- EXERCISE GOAL
Give the data again in full, exactly as written below.

- DATA UNDER STUDY
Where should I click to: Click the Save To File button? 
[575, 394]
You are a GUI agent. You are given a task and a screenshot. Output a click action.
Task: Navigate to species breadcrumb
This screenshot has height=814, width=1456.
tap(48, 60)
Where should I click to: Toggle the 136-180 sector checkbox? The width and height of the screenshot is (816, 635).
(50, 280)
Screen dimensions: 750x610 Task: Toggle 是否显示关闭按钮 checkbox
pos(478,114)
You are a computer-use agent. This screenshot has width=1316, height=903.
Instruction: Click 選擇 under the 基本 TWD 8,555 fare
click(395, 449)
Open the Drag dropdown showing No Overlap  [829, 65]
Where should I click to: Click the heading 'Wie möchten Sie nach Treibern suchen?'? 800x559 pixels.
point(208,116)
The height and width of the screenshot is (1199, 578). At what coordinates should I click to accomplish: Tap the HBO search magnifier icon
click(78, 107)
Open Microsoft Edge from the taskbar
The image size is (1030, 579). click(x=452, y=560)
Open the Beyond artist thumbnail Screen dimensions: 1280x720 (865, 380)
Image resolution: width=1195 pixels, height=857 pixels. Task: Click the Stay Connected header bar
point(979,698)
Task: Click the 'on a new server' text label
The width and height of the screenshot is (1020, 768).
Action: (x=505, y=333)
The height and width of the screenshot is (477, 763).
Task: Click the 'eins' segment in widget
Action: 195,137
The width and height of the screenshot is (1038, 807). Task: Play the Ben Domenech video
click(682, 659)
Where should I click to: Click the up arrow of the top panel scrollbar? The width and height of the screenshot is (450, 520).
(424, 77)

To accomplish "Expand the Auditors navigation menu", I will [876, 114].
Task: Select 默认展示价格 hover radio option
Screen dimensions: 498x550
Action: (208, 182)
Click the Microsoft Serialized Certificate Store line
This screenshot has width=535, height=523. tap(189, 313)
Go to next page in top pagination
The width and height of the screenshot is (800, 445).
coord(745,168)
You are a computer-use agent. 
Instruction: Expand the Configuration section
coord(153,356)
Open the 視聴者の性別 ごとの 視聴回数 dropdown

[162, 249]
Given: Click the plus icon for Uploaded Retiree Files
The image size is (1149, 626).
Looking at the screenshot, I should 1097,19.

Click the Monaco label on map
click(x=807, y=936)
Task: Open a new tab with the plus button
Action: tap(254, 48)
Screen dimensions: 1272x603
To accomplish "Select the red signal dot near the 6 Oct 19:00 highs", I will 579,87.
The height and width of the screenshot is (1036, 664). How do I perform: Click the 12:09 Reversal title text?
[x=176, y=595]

- RESPONSE TO THIS TASK
Where should I click to: Click the Save To File button? 
[575, 394]
You are a GUI agent. You are given a task and a screenshot. Output a click action.
Task: Navigate to species breadcrumb
This screenshot has height=814, width=1456.
tap(48, 60)
Where should I click to: Toggle the 136-180 sector checkbox? The width and height of the screenshot is (816, 635).
(50, 280)
Screen dimensions: 750x610 Task: Toggle 是否显示关闭按钮 checkbox
pos(478,114)
You are a computer-use agent. This screenshot has width=1316, height=903.
Instruction: Click 選擇 under the 基本 TWD 8,555 fare
click(395, 449)
Open the Drag dropdown showing No Overlap  [829, 65]
Where should I click to: Click the heading 'Wie möchten Sie nach Treibern suchen?'? 800x559 pixels.
point(208,116)
The height and width of the screenshot is (1199, 578). At what coordinates should I click to accomplish: Tap the HBO search magnifier icon
click(78, 107)
Open Microsoft Edge from the taskbar
The image size is (1030, 579). click(x=452, y=560)
Open the Beyond artist thumbnail Screen dimensions: 1280x720 (865, 380)
Image resolution: width=1195 pixels, height=857 pixels. Task: Click the Stay Connected header bar
point(979,698)
Task: Click the 'on a new server' text label
The width and height of the screenshot is (1020, 768).
Action: (x=505, y=333)
The height and width of the screenshot is (477, 763).
Task: Click the 'eins' segment in widget
Action: 195,137
The width and height of the screenshot is (1038, 807). Task: Play the Ben Domenech video
click(682, 659)
Where should I click to: Click the up arrow of the top panel scrollbar? The width and height of the screenshot is (450, 520).
(424, 77)

To accomplish "Expand the Auditors navigation menu", I will [876, 114].
Task: Select 默认展示价格 hover radio option
Screen dimensions: 498x550
Action: (208, 182)
Click the Microsoft Serialized Certificate Store line
This screenshot has width=535, height=523. tap(189, 313)
Go to next page in top pagination
The width and height of the screenshot is (800, 445).
coord(745,168)
You are a computer-use agent. 
Instruction: Expand the Configuration section
coord(153,356)
Open the 視聴者の性別 ごとの 視聴回数 dropdown

[162, 249]
Given: Click the plus icon for Uploaded Retiree Files
The image size is (1149, 626).
Looking at the screenshot, I should 1097,19.

Click the Monaco label on map
click(x=807, y=936)
Task: Open a new tab with the plus button
Action: tap(254, 48)
Screen dimensions: 1272x603
To accomplish "Select the red signal dot near the 6 Oct 19:00 highs", I will 579,87.
The height and width of the screenshot is (1036, 664). How do I perform: Click the 12:09 Reversal title text?
[x=176, y=595]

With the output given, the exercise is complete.